Verts de Meyrin-CointrinPierre-Alain Tschudi

Conseiller administratif de la Ville de Meyrin

Verts de Meyrin-Cointrin

MEMORIAL
Session ordinaire no. 14
de l'Assemblée constituante
Salle du Grand Conseil - 2, rue de l'Hôtel-de-Ville
Jeudi 24 juin 2010

M. Soli Pardo. Merci beaucoup Monsieur le président, chères collègues, chers collègues. Je suis un peu consterné, j’ai l’impression que la plus grande partie des personnes qui sont dans cette salle ont la crainte que les gens aillent voter et que le plus grand nombre possible de gens aille voter. Cela a l’air de déclencher une angoisse, une incroyable peur, mais cela m’étonne et cela m’échappe. Pour répondre à M. Demole, si la thèse de minorité de l’UDC délègue au législateur le soin de fixer une éventuelle sanction, c’est tout simplement parce qu’il appartient au législateur de décider s’il y aura une sanction ou pas, ou peut-être une incitation.

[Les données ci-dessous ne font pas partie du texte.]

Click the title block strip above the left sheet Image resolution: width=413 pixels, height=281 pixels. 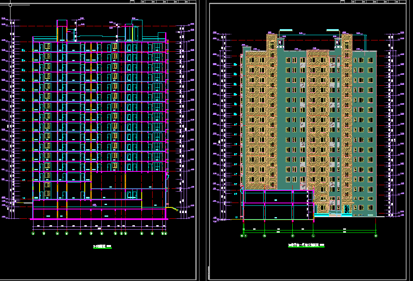(161, 2)
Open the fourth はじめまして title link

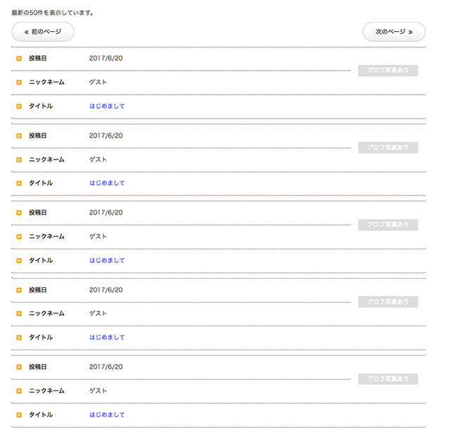(106, 337)
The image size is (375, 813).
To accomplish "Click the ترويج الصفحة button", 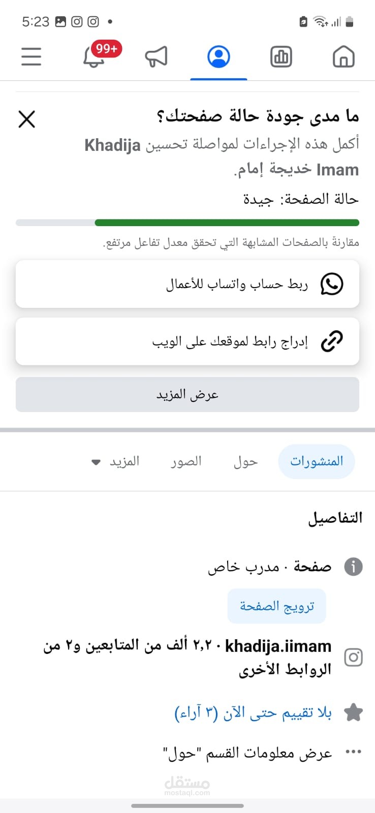I will click(277, 606).
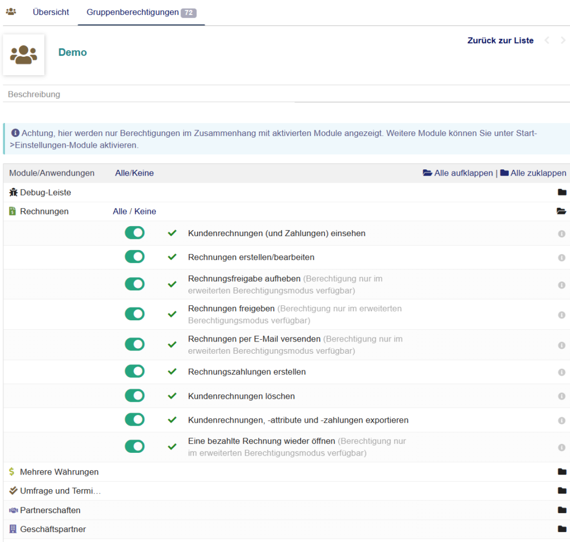
Task: Click the group users icon beside Übersicht tab
Action: [11, 12]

On peut imaginer, peut-être que cela sera plus simple que d’encaisser une amende, que celui qui va voter régulièrement durant l’année, peut déduire Frs 50.- ou Frs 100.- de ses impôts, ce qui l’incitera à voter ; cela sera une incitation symbolique, s’il en paie, je vous remercie.

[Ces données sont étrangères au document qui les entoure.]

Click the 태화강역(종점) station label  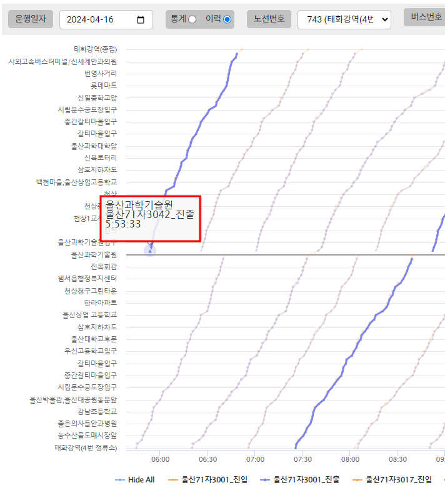(x=95, y=49)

Le président. (...) La parole est à M. Pierre-Alain Tschudi pour les Ecologistes.

M. Pierre-Alain Tschudi. Oui, merci Monsieur le président. J’aimerais tout de suite répondre à M. Soli Pardo. Je crois qu’ici, nous aurions tous terriblement envie d’être élus par 80 % de l’électorat et que l’électorat se déplace en masse lorsque nous sommes candidats. On a tous envie, lorsqu’on lance une initiative, qu’elle suscite un intérêt majeur dans la population et que les gens participent massivement. Je ne crois pas que certains aient peur et que d’autres souhaitent qu’on ait une meilleure participation. Par contre, on a deux approches totalement différentes. L’une est de dire que pour que les gens votent, on va créer une obligation. Et il faut vous dire une chose claire : si on crée une obligation, il faut aussi sanctionner son non-respect ; sinon, on donne un très mauvais message ; on dit qu’il y a des lois mais que finalement, cela n’est pas si important de les appliquer. Donc, qui dit obligation, dit forcément sanction d’un non-respect. Alors, que ce soit une sanction ou un « susucre » qu’on donnerait à ceux qui respecteraient l’obligation de voter, dans les deux cas, je trouve que ce serait bien triste pour la démocratie, si c’est cela la motivation de l’électorat. Et donc on serait une triste démocratie. L’autre approche est de donner aux gens envie de voter. Et pour que les gens aient envie de voter, il faut qu’ils puissent se forger clairement un  point de vue. Et pour se forger clairement un point de vue, il faut un débat de société. Et ce débat de société, il n’est pas toujours aisé aujourd’hui. Et c’est pourquoi ici, dans notre Assemblée, certains voulaient soutenir une thèse qui reconnaissait la contribution des partis, des associations et du tissu associatif dans ce Meinungsbildungsprozess ; je n’ai pas trouvé de bonne traduction mais, dans ce processus d’élaboration de points de vue - voyez, c’est lourd le français parfois. Et c’est pour cela aussi que d’autres voulaient soutenir une thèse qui demandait à l’Etat de mettre en œuvre une politique de soutien et d’encouragement à l’engagement civique. Cela, c’est l’approche qui permet aux gens de se forger un point de vue et qui donne une envie de politique et de participation. Et là, on aura une démocratie vivante et réelle et non pas une démocratie basée sur un “susucre” ou une sanction.